Received: December 29, 2016
Peer-review started: December 30, 2016
First decision: February 23, 2017
Revised: March 14, 2017
Accepted: March 30, 2017
Article in press: March 30, 2017
Published online: April 28, 2017

Abstract

AIM

To study mucosal addressin cellular adhesion molecule-1 (MAdCAM-1) and vascular endothelial growth factor (VEGF)-targeted contrast enhanced ultrasound (CEUS) for the assessment of murine colitis and carcinogenesis.

METHODS

C57BL/6 mice were challenged with 3% dextran sodium-sulfate (DSS) for three, six or nine days to study the development of acute colitis. Ultrasound was performed with and without the addition of unspecific contrast agents. MAdCAM-1-targeted contrast agent was used to detect and quantify MAdCAM-1 expression. Inflammatory driven colorectal azoxymethane (AOM)/DSS-induced carcinogenesis was examined on day 42 and 84 using VEGF-targeted contrast agent. Highly specific tissue echogenicity was quantified using specialized software. Sonographic findings were correlated to tissue staining, western blot analysis and immunohistochemistry to quantify the degree of inflammation and stage of carcinogenesis.

RESULTS

Native ultrasound detected increased general bowel wall thickening that correlated with more progressed and more severe DSS-colitis (healthy mice: 0.3 mm ± 0.03 vs six days DSS: 0.5 mm ± 0.2 vs nine days DSS: 0.6 mm ± 0.2, P < 0.05). Moreover, these sonographic findings correlated well with clinical parameters such as weight loss (r² = 0.74) and histological damage (r² = 0.86) (P < 0.01). In acute DSS-induced murine colitis, CEUS targeted against MAdCAM-1 detected and differentiated stages of mild, moderate and severe colitis via calculation of mean pixel contrast intensity in decibel (9.6 dB ± 1.6 vs 12.9 dB ± 1.4 vs 18 dB ± 3.33, P < 0.05). Employing the AOM/DSS-induced carcinogenesis model, tumor development was monitored by CEUS targeted against VEGF and detected a significantly increased echogenicity in tumors as compared to adjacent healthy mucosa (healthy mucosa, 1.6 dB ± 1.4 vs 42 d, 18.2 dB ± 3.3 vs 84 d, 18.6 dB ± 4.9, P < 0.01).

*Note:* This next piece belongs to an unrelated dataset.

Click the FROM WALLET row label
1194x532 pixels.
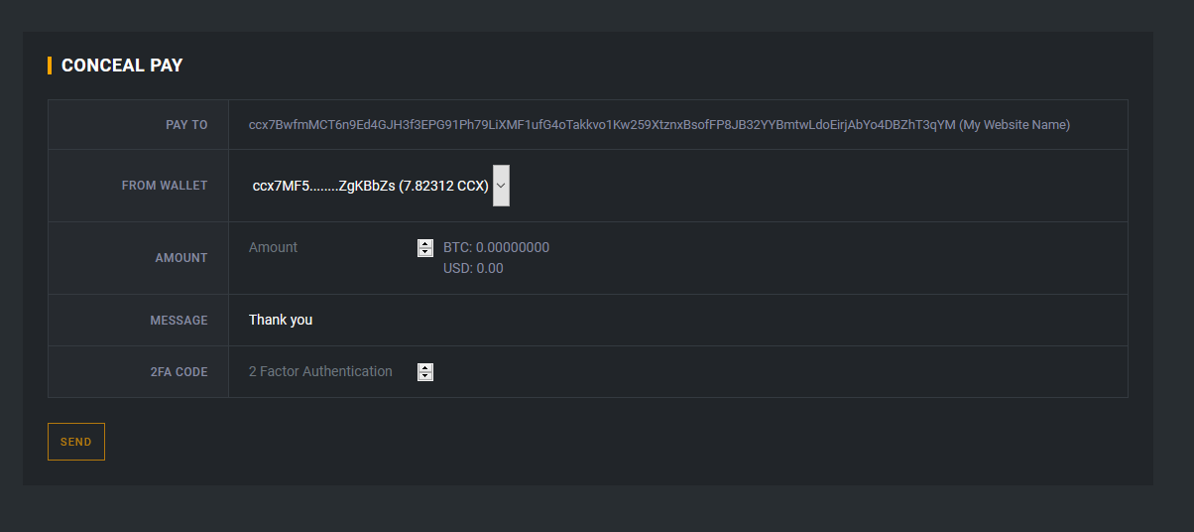tap(165, 186)
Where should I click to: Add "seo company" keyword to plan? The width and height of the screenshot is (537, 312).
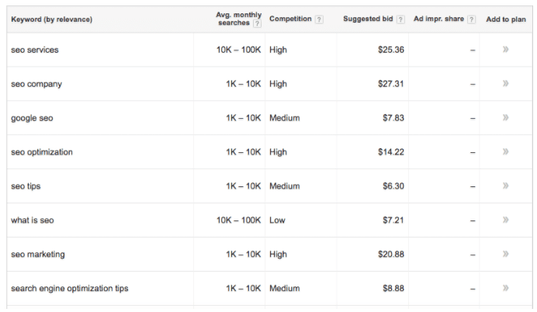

Tissue echogenicity strongly correlated with histological analysis and immunohistochemistry findings (VEGF-positive cells in 10 high power fields of healthy mucosa: 1 ± 1.2 vs 42 d after DSS start: 2.4 ± 1.6 vs 84 d after DSS start: 3.5 ± 1.3, P < 0.01).

CONCLUSION

Molecularly targeted CEUS is a highly specific and non-invasive imaging modality, which characterizes murine intestinal inflammation and carcinogenesis in vivo.

Keywords: Colitis, Dextran sodium-sulfate, AOM-DSS, Carcinogenesis, Ultrasound, Contrast-enhanced ultrasound, Vascular endothelial growth factor, Mucosal addressin cellular adhesion molecule-1

Core tip: Murine models of colitis and carcinogenesis are widely used to study novel diagnostic approaches and to preclinically evaluate promising drug candidates. However, valid assessment of severity of inflammation or cancer development routinely requires post mortem histological analysis. Our study provides evidence that non-invasive contrast enhanced ultrasound (CEUS) is feasible to specifically target intestinal inflammation and carcinogenesis. While MAdCAM-1-directed CEUS follows the severity of murine dextran sodium-sulfate (DSS)-colitis, the use of VEGF- targeted contrast agent allows for characterization of cancer development in the AOM/DSS-induced model of colitis-associated cancer.